Apart from lyophilized leaf disks being tougher and generally more difficult to pulverize than their frozen counterparts (ABD and MRS personal observations), no general gross morphology changes were observed that might influence carbohydrate recovery from leaf tissues treated in various manners. Following preliminary assessments of leaves, an observation was made that freeze-dried samples had statistically significantly more galactose than frozen samples. This discrepancy could potentially be explained by assuming that raffinose, galactinol, or some other galactose-containing moiety was the source of galactose when some of the stores of these carbohydrates were hydrolyzed by a galactosidase during or while lyophilization. There are reports of an alkaline α-galactosidase capable of releasing the terminal galactose from the di-galactosyl glycerol polar head of the thylakoid lipid DGDG [
35]. Another β-galactosidase in the chloroplast can hydrolyze galactose from monogalactosyl diacylglycerol [
36,
37], while a senescence-upregulated lipase capable of acting on both MGDG and DGDG has been reported [
38]. There was a trend towards lower raffinose amounts in lyophilized leaf disks that were similar in amount to the increases in galactose (on a molar basis) but, while the galactose increases were statistically significant, the raffinose declines were not. Neither did sucrose increase, although there was a trend for glucose and fructose to do so. We tested the presumption that raffinose might be the source of galactose in lyophilized leaves by including in our analysis, leaves from the maize
rafs mutant which makes no raffinose or higher-order RFOs [
16]. Raffinose was eliminated in the mutant leaves, as anticipated [
16] and, while galactose amounts, regardless of treatment (Fz versus FzL; Fr versus FrL) decreased overall in
rafs leaf disks, galactose amounts were still statistically significantly greater when the disks were lyophilized.

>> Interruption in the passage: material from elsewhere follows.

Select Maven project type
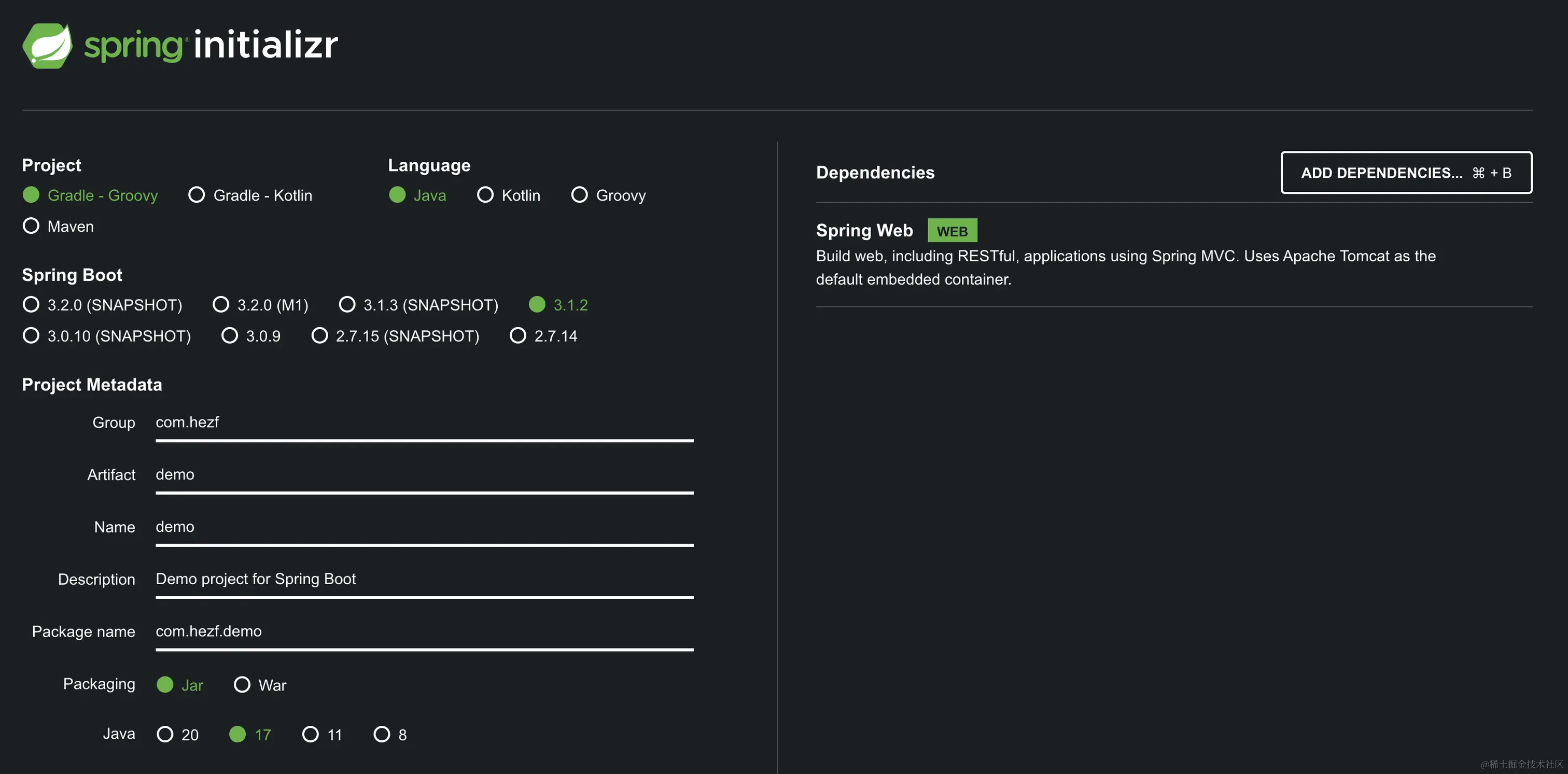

None of the other galactose-containing carbohydrates we identified were statistically significantly reduced when the leaf disks were subjected to lyophilizing relative to the non-lyophilized disks. In fact, if there was a statistical difference, regardless of genotype, lyophilizing increased the amount of galactose-containing carbohydrate (GG, galactinol, and unknown 2). Potentially, galactose is hydrolyzed from many different sources during lyophilization. Because these sources also increase in abundance due to lyophilization (e.g., GG and unknown 2), their contributions to galactose are masked. Taken together, we are unable to determine a single source responsible for galactose increases when leaf disks are lyophilized.